=== Data records ===
---+---
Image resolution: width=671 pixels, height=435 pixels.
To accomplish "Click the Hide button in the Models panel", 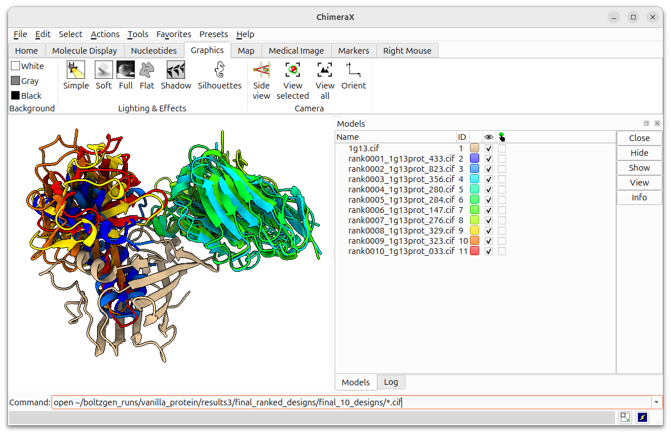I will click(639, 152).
---+---
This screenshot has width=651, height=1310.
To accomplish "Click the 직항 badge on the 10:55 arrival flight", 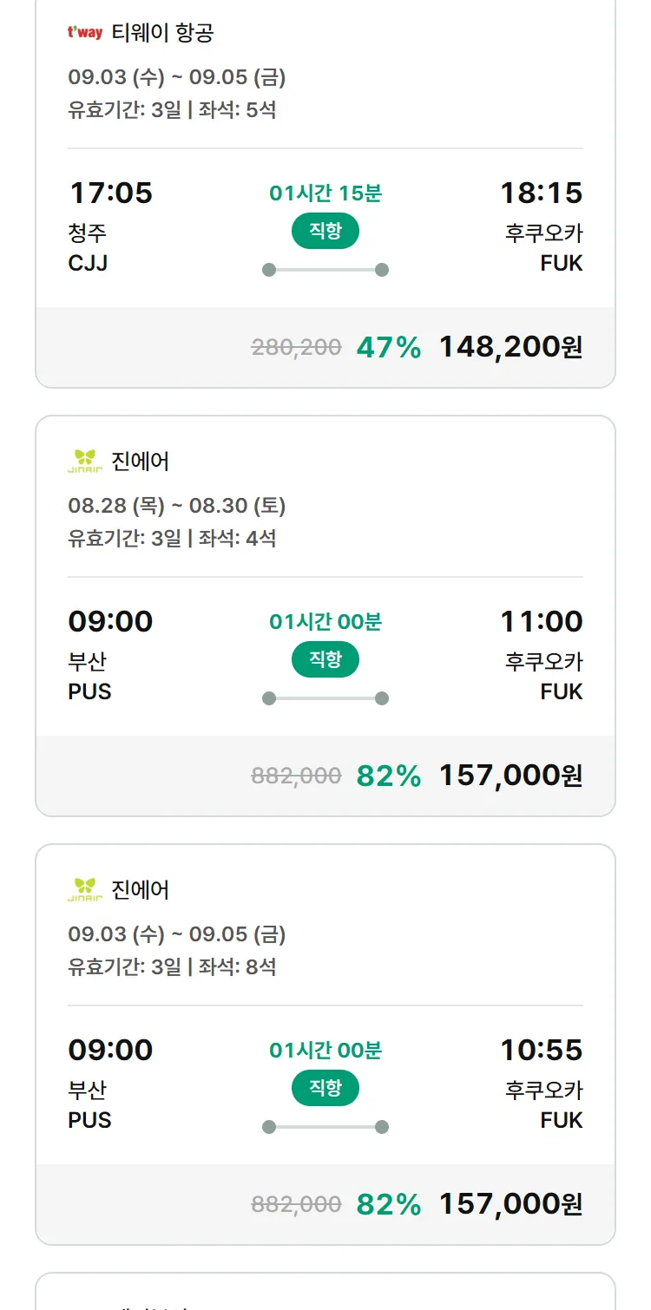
---+---
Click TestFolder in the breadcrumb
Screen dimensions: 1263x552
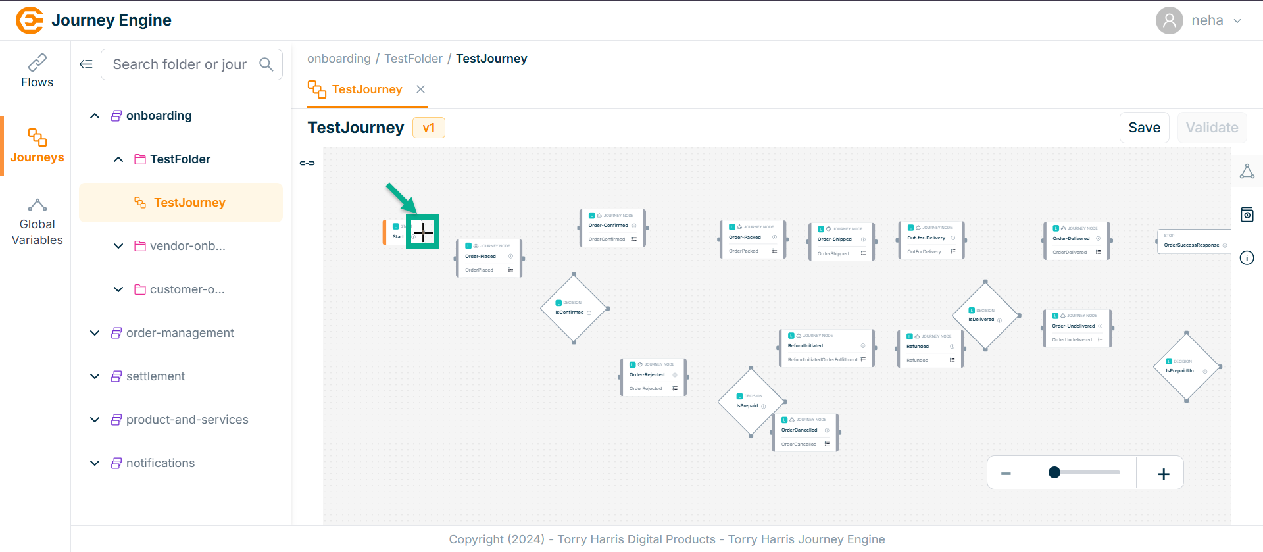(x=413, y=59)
---+---
=== Goal of the exercise ===
Copy out the material from the line containing "Click TestFolder in the breadcrumb" through the line containing "(x=413, y=59)", including both of those lines. Leave out the pictures.

=== The output ===
Click TestFolder in the breadcrumb
Screen dimensions: 1263x552
(x=413, y=59)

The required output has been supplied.